Radio France : la grève prolongée après une nouvelle réunion de négociation infructueuse @Capture BFM TV
Radio France : la grève prolongée après une nouvelle réunion de négociation infructueuse @Capture BFM TV

La rentrée s’annonce toujours perturbée pour les auditeurs de Radio France. Lundi 25 août, la deuxième réunion entre la direction et l’intersyndicale n’a pas permis de débloquer la situation. Les antennes du service public (France Inter, France Bleu, France Culture, Franceinfo, France Musique, FIP et Mouv’) continueront donc de tourner au ralenti ce mardi, avec matinales écourtées, émissions annulées et antennes musicales improvisées. La direction a tenté de désamorcer le conflit en promettant de mettre par écrit, d’ici aujourd’hui mardi soir, ses nouvelles propositions. Une prochaine rencontre est prévue mercredi. « Nous restons dans un esprit d’ouverture », a déclaré la DRH Charlotte Ballero, tout en regrettant que « les positions de chacun soient caricaturées ». Mais du côté des syndicats (CFDT, CGT, FO, SNJ, SUD, UNSA), le constat reste celui d’un blocage, confirmé lors de l’assemblée générale de lundi.

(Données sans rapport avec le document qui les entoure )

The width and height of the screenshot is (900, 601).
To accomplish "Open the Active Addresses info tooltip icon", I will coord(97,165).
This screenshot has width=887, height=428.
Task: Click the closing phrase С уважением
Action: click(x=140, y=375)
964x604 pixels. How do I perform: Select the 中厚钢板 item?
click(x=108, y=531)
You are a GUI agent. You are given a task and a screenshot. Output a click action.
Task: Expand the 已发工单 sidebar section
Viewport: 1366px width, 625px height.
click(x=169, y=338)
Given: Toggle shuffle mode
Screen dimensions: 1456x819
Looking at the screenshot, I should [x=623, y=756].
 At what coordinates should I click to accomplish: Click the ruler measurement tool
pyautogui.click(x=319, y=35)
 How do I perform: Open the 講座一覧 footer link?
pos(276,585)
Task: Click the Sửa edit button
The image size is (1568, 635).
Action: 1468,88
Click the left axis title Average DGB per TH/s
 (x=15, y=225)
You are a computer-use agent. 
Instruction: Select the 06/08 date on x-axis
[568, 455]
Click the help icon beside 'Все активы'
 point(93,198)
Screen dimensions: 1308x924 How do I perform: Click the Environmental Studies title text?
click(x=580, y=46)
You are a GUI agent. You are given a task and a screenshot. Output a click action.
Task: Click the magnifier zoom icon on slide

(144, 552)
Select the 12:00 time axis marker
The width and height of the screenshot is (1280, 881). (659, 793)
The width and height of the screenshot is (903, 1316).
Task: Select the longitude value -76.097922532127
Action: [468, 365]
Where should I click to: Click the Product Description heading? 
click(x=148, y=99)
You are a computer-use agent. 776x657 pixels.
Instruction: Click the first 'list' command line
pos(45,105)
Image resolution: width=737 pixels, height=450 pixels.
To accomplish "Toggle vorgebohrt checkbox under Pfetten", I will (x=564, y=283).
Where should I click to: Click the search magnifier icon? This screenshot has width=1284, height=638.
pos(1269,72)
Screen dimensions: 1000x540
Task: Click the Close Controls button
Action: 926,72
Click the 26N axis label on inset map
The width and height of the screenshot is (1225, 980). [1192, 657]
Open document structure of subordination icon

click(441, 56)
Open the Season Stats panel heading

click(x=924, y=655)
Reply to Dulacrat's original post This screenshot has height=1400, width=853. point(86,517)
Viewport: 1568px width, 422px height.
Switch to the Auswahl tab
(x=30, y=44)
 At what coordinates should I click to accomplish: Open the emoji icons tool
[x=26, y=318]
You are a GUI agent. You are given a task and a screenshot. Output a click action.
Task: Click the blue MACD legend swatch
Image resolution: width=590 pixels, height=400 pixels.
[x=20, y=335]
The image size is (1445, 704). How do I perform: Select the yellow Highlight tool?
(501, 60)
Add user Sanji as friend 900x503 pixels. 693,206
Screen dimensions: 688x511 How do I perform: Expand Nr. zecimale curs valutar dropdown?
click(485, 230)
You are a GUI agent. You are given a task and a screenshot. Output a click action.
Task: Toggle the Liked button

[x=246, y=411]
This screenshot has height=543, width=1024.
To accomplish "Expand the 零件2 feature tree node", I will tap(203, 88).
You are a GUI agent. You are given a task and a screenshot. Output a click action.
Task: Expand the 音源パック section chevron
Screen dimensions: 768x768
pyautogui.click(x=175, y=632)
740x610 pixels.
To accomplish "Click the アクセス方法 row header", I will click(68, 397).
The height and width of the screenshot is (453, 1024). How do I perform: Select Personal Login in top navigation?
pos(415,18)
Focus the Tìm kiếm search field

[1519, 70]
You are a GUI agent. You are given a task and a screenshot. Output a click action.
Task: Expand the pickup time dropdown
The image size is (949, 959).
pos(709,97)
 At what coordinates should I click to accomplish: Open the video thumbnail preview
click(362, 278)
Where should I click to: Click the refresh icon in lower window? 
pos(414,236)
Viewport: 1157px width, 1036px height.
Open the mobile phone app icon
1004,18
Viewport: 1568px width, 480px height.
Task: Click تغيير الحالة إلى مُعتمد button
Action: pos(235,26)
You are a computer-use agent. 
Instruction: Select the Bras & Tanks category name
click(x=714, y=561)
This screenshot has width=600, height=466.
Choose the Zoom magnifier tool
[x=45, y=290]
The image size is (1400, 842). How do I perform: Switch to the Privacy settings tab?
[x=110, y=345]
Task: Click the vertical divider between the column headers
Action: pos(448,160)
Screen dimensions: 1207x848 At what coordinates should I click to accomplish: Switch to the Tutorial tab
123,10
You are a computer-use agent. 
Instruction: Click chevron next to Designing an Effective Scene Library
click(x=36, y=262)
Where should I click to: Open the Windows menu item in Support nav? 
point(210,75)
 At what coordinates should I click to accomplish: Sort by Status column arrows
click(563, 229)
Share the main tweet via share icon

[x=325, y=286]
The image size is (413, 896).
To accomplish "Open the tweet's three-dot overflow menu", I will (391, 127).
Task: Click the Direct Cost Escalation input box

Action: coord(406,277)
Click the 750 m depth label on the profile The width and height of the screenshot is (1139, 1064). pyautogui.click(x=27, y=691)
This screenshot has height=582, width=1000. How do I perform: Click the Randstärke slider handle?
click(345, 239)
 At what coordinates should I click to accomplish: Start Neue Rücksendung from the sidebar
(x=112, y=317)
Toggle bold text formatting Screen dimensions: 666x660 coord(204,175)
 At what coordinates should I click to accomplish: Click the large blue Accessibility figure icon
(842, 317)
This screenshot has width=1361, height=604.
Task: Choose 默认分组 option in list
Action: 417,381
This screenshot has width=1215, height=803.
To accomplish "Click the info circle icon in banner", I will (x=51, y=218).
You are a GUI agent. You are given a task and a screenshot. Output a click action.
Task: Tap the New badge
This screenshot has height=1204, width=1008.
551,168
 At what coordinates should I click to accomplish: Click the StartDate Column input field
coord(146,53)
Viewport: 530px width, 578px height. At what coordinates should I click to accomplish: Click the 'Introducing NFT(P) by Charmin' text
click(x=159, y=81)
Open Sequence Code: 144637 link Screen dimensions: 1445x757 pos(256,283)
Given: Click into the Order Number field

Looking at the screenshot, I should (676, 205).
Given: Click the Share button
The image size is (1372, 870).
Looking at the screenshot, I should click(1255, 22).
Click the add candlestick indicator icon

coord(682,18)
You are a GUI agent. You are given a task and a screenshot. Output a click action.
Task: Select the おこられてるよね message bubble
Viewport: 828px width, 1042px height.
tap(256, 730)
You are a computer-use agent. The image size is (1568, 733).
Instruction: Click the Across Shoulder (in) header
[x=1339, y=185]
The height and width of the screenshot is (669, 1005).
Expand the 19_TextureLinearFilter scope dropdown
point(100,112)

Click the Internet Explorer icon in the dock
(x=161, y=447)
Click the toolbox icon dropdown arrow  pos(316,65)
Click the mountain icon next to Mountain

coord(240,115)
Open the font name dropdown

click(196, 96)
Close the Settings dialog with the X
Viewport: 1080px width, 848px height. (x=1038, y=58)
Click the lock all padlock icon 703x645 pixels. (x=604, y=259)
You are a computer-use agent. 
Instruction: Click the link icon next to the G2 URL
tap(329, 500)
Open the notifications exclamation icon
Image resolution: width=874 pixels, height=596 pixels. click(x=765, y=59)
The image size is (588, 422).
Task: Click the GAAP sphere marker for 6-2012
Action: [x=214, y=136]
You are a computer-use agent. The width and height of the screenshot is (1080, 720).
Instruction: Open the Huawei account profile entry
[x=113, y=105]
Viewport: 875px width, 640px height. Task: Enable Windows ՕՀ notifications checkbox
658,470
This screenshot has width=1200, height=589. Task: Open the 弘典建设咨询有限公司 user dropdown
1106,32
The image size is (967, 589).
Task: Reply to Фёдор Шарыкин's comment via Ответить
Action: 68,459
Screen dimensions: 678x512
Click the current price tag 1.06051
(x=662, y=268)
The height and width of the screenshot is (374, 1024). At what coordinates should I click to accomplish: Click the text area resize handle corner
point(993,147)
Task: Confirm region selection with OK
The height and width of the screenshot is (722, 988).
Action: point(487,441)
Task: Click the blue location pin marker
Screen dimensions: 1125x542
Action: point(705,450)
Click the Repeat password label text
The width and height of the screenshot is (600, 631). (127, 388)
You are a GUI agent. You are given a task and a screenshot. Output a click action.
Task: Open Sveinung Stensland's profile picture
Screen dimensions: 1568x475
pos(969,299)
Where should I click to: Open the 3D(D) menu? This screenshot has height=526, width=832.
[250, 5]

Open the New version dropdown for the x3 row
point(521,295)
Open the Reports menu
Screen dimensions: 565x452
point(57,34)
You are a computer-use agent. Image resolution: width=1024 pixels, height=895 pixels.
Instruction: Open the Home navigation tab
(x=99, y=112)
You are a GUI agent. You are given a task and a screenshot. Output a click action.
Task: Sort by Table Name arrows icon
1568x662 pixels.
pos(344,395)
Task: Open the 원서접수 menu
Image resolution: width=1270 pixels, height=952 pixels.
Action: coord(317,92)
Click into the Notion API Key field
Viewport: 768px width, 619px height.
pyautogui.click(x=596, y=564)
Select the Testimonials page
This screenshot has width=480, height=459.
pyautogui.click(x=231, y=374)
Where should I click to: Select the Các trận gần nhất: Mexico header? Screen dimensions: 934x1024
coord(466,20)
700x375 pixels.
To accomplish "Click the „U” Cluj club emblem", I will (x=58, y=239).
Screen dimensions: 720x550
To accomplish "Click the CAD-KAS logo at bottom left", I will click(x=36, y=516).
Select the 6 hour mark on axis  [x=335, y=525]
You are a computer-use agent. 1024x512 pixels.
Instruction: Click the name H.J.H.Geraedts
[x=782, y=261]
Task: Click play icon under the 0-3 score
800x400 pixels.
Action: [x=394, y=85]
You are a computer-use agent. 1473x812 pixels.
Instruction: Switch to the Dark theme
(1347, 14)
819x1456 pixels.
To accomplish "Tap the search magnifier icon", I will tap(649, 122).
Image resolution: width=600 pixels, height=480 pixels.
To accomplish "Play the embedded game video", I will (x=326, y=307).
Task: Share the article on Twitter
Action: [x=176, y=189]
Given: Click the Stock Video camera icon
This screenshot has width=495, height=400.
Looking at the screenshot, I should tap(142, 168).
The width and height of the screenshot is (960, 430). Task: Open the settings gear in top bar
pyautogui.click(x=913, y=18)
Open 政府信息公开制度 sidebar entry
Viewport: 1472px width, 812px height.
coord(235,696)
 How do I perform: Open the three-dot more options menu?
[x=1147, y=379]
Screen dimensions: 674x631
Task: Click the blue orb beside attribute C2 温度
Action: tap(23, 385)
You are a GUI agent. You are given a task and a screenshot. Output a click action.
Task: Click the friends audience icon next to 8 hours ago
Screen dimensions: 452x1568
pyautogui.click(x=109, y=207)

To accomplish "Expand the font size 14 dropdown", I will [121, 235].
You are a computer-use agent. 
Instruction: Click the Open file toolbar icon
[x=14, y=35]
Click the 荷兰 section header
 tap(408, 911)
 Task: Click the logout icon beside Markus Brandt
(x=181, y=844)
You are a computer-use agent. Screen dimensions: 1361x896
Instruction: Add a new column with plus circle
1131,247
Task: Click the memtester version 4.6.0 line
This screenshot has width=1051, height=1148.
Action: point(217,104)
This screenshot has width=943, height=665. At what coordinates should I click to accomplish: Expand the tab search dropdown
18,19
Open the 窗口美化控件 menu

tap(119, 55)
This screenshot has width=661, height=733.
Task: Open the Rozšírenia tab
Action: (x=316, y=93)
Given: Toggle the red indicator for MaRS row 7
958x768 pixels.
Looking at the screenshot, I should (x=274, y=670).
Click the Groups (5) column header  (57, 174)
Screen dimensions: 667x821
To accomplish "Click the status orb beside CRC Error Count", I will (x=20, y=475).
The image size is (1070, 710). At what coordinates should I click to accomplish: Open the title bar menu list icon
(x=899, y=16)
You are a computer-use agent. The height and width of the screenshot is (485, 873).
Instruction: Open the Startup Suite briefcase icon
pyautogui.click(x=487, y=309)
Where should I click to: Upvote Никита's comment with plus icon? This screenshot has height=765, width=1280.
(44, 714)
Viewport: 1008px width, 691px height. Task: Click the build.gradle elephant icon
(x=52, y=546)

Réforme des locales et charge de travail, deux points de crispation

Si un compromis pourrait être trouvé sur l’avenir des formats longs de France Inter (Secrets d’info devenu Révélations, ainsi que Interception) ou sur la situation de Mouv’, deux sujets majeurs continuent d’alimenter la colère. Le premier est la réorganisation du réseau Ici (ex-France Bleu). Les syndicats dénoncent une réforme jugée trop verticale, éloignée de la mission de proximité promise aux auditeurs. Lundi, 22 locales sur 44 ont empêché la diffusion de leurs matinales. Le second point concerne la réforme des moyens de production : le remplacement du duo producteur-réalisateur par un seul « technicien chargé de réalisation » (TCR). Déjà en place dans certaines émissions, ce dispositif inquiète les équipes. Elles redoutent une surcharge de travail et une perte de qualité éditoriale. « S’il n’y a plus de différence avec le privé, la radio publique perd sa raison d’être », a résumé un représentant syndical. Alors que la direction cherche à maintenir sa réforme, l’intersyndicale campe sur ses positions. Sauf revirement mercredi, la grève pourrait s’installer durablement dans le paysage radiophonique de cette rentrée.